I hold doors open for people, wait my turn getting into lifts, offer to help people with buggies trying to go through doors or up/down steps (when I don't have a buggy myself) but it gets on my nerves when people don't say thank you or acknowledge you in some way. I notice, that it's mainly women who hold open doors etc. nowadays and not men! Where have all the chivalrous men gone? I've come across very few lately.. My LO Bo loves to open doors for people and do good deeds, he says that he's "chiveriliverus" everyone finds that incredibly cute.

We gave that up when we decided to leave the kitchen. I've asked men this before, they all say they're afraid of being accused of harassment/discrimination/etc so they just forget about doing anything nice for women anymore.
My old boss said he used to buy a single rose for all the women in his office (they were all women) every Monday morning (he would buy a dozen and split them), and someone actually complained about it.

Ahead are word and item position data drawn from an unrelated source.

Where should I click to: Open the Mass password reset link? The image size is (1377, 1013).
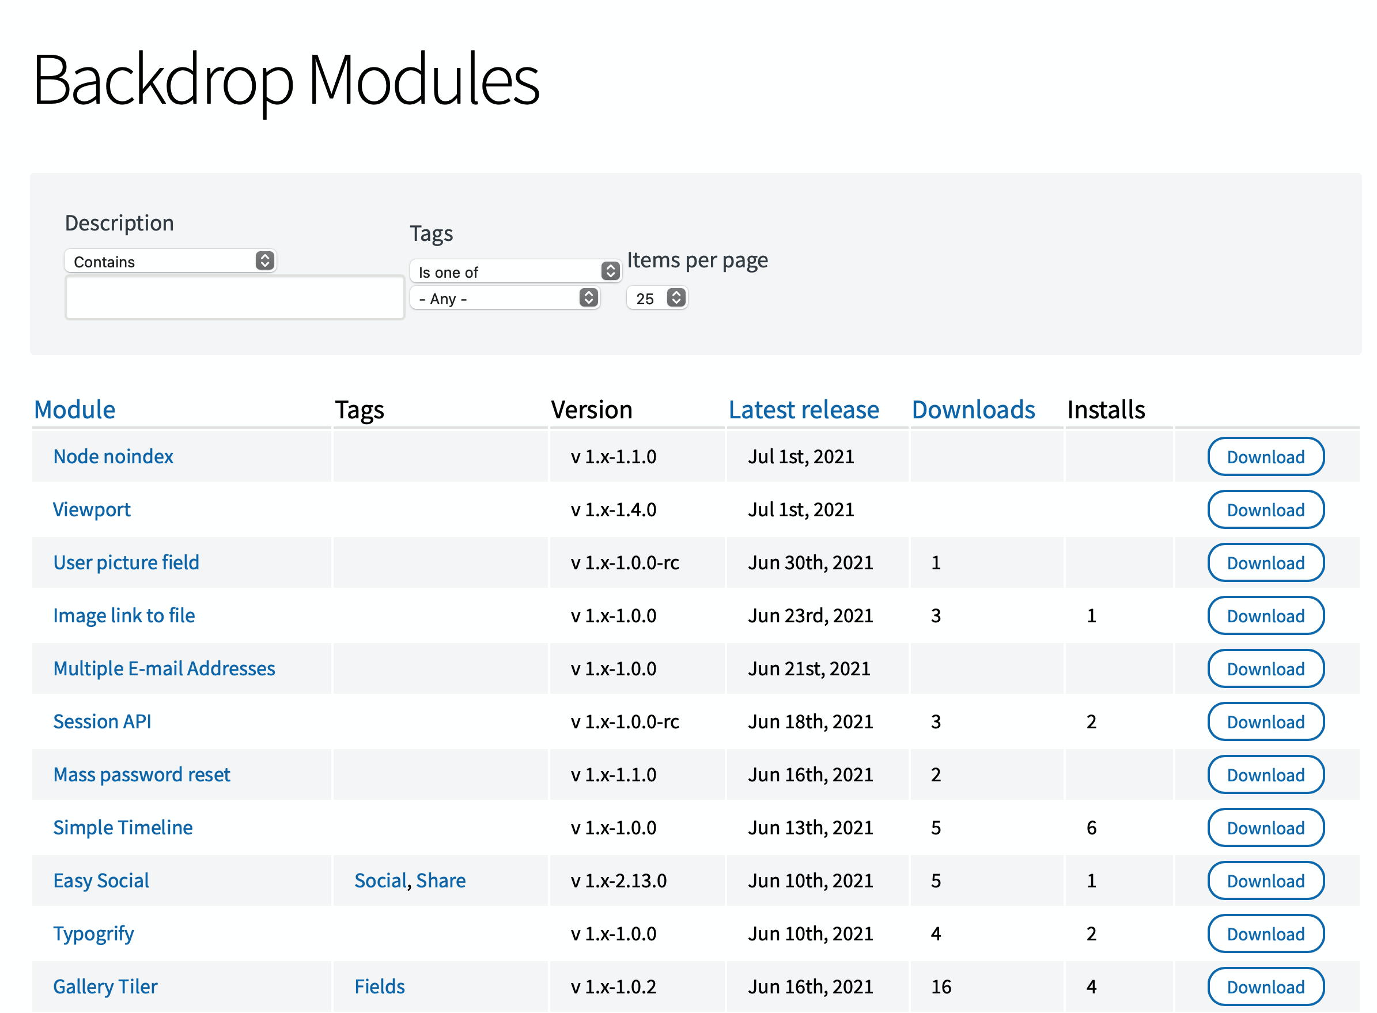142,774
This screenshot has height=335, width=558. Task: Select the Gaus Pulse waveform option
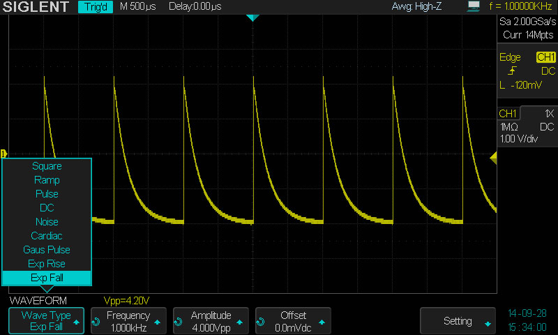(47, 250)
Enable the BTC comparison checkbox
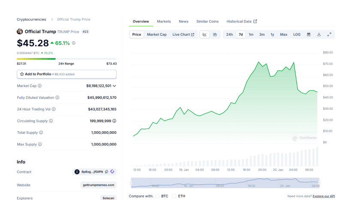This screenshot has height=200, width=343. [157, 196]
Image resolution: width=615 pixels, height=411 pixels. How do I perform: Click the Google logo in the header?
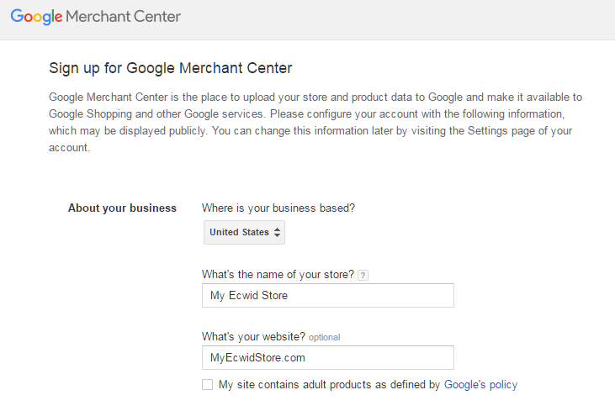tap(36, 17)
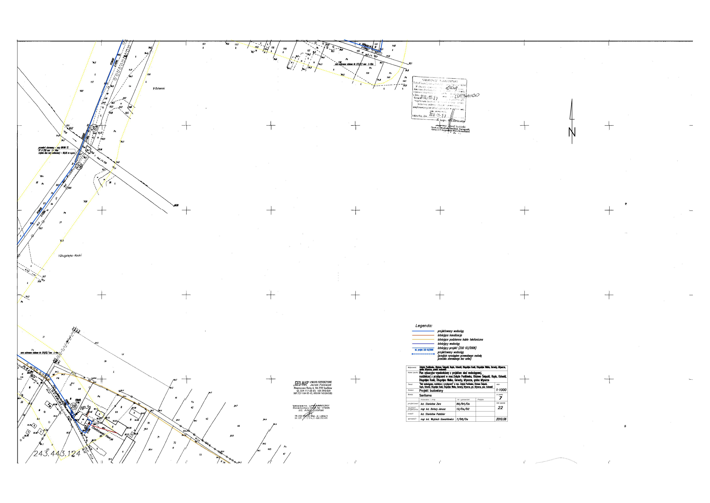Click the north arrow N symbol
Screen dimensions: 710x503
click(572, 132)
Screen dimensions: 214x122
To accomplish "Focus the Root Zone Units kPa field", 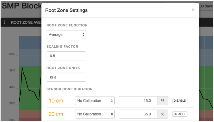I will (66, 77).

:saywhat: That is so nice!!!
 
Hmm.
Things used to be pretty shitty for women in terms of choice, and one of the things thrown in our face a lot was that we were lucky to be pretty cherished little things that were there to be taken care of by men. I think that was under the umbrella of chivalry? Or at least the sexist version of chivalry. There is a great argument that the chevaliers/chivalric knights were supposed to be fighting for justice and fair treatment for those that were not automatically afforded it - which of course included women and all sorts of peasants - non-citizens, all! Woohoo! Gender equality! Just not across the classes!
Over the generations, that non-citizen status stayed with women, but not necessarily with men (regardless of class), as well as the idea that we needed to be protected or cared for. To the point of excluding our voices and our choices and leaving us in positions of incredible vulnerability in terms of autonomy or legality. We fought for an alternate choice in this. And as feminism evolved (through the really angry bra-burning, man-hating stuff), equality as a social idea came to mean that you do nice things for everyone, which is much closer to the original idea of chivalry.
Feminism is not this angry man-hating threat that means men should now make a point of being an asshole because women are "out of the kitchen". Today, it is just as rude for a woman to cut a line or not hold a door as it is for a man. I do this for my fellow human beings out of respect and regard. Not because I am clinging to some old-school ideals of knights in shining armour and damsels-in-distress. Why on earth would anyone mourn the "loss of chivalry" if they truly understood the stifling patriarchal regime that went with it?